A Mont-Saint-Aignan, la gauche est majoritaire avec 50% face à une droite à
40%, une extrême droite à 5 % et un centre façon modem à moins de 5%. J'y vois
deux paradoxes : une ville réputée plutôt à droite confirme son choix de
la gauche ; une ville jadis centriste se détourne résolument de ce qui fut
longtemps son point d'équilibre. On ne pourra pas incriminer le mode de
scrutin, qui permettait dimanche dernier toutes les expressions politiques (pas
de bipolarisation forcée lors de ce premier tour)
A gauche mais quelle gauche ? 30% pour le PS, 15% pour les écologistes,
5% pour le Front de gauche.

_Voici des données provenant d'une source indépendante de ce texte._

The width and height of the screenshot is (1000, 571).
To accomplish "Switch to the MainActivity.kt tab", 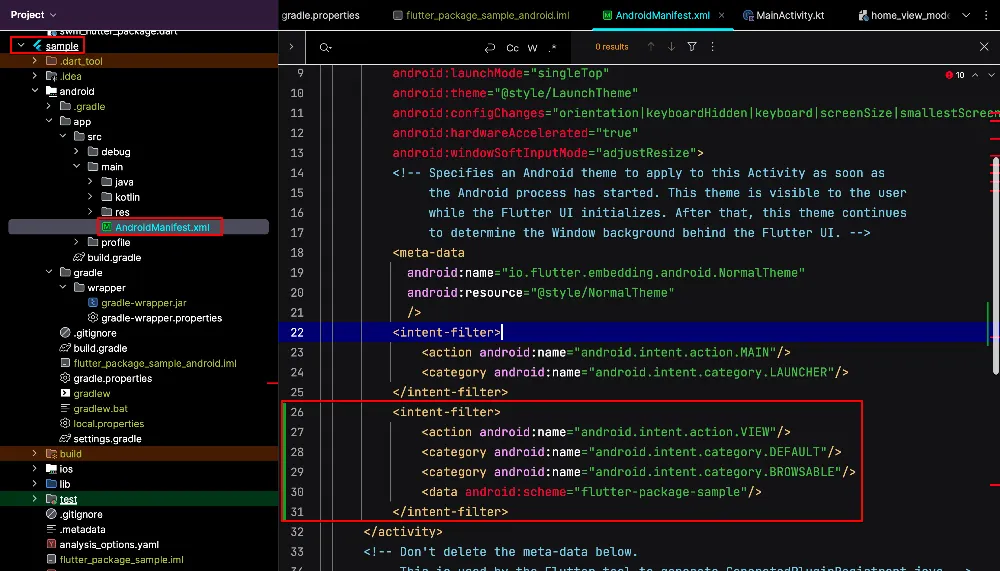I will click(790, 16).

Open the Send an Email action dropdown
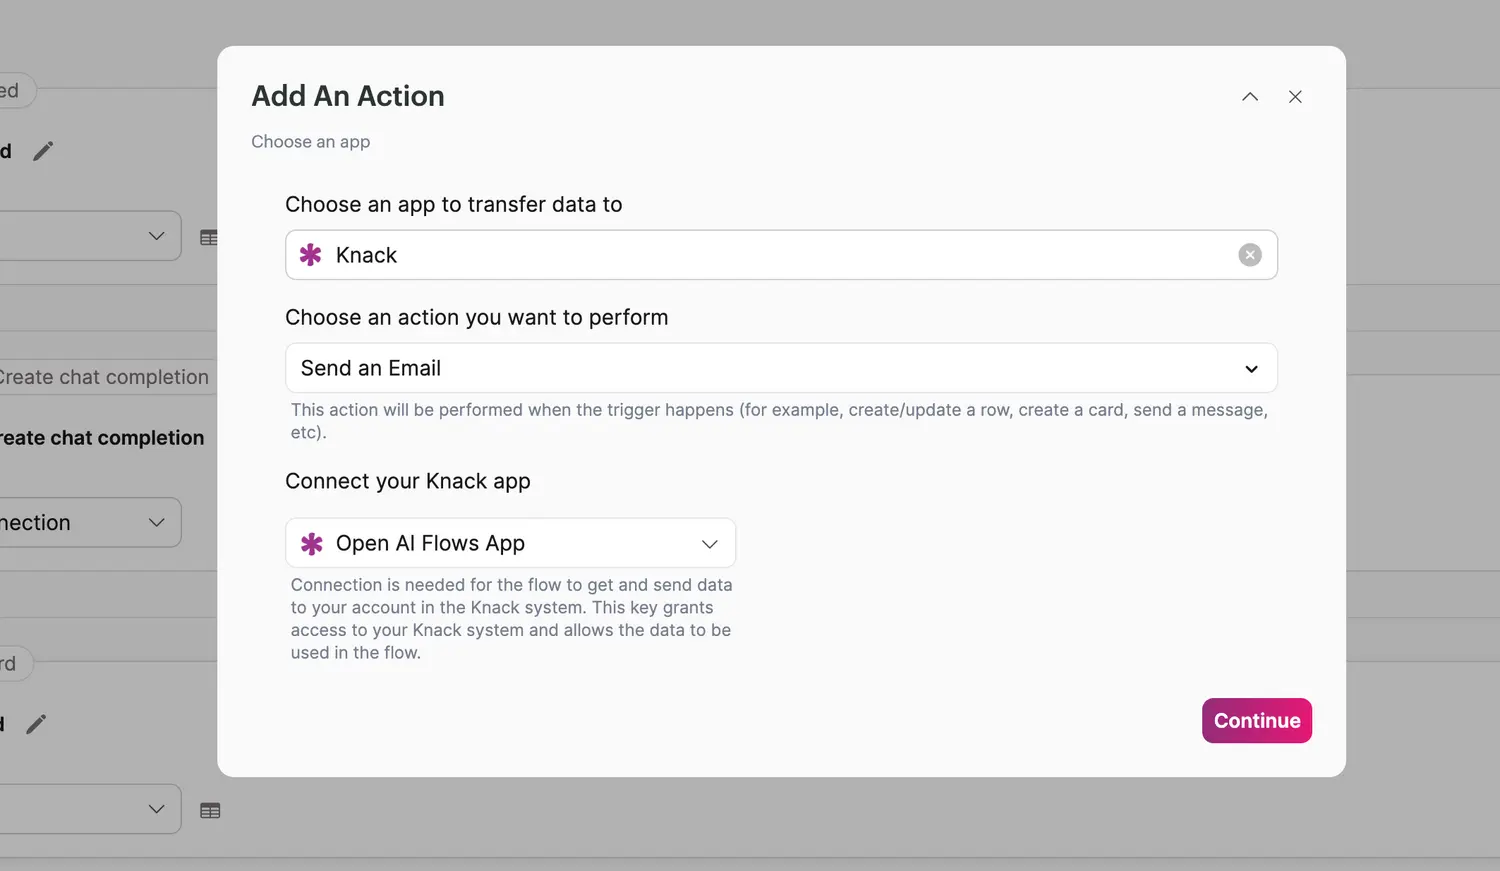click(x=1251, y=369)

Pour les écologistes, qui se situent à 5% au dessus
de la moyenne régionale, partenaires d'un PS qui se situe à 5% au dessous de la
moyenne régionale, cela signifie qu'ils sont des partenaires valables et utiles
et que leur parole mérite d'être entendue.

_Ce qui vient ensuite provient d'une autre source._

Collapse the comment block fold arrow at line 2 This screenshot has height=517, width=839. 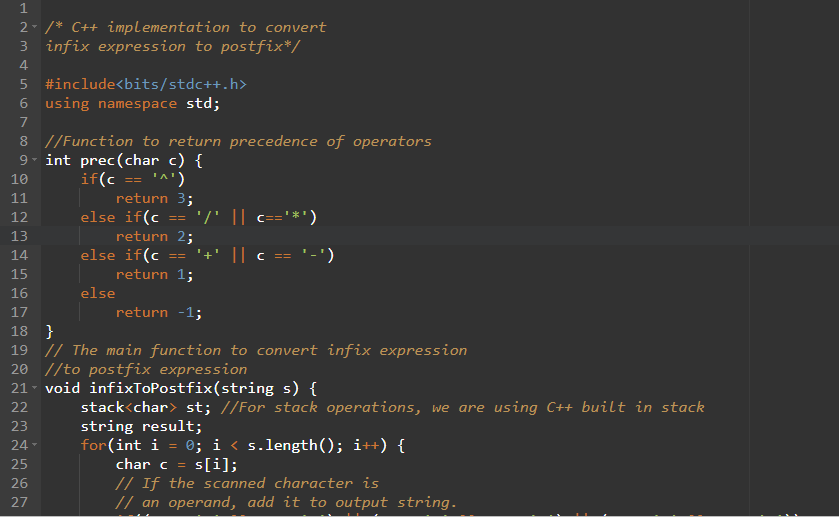pyautogui.click(x=35, y=27)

Une gauche unie a conquis Mont-Saint-Aignan en 2008. Une gauche unie conservera Mont-Saint-Aignan en 2014. Il revient au PS et au maire de gérer intelligemment ce succès. C'est plus généralement la problématique du PS au sein de la gauche : comment être dominant sans être hégémonique ? On vient de voir, avec la droite, à quels désastres menait l'illusion hégémonique. On l'avait vu, à Mont-Saint-Aignan, en 2008 où Françoise Guégot avait commis l'erreur de traiter ses partenaires par le mépris.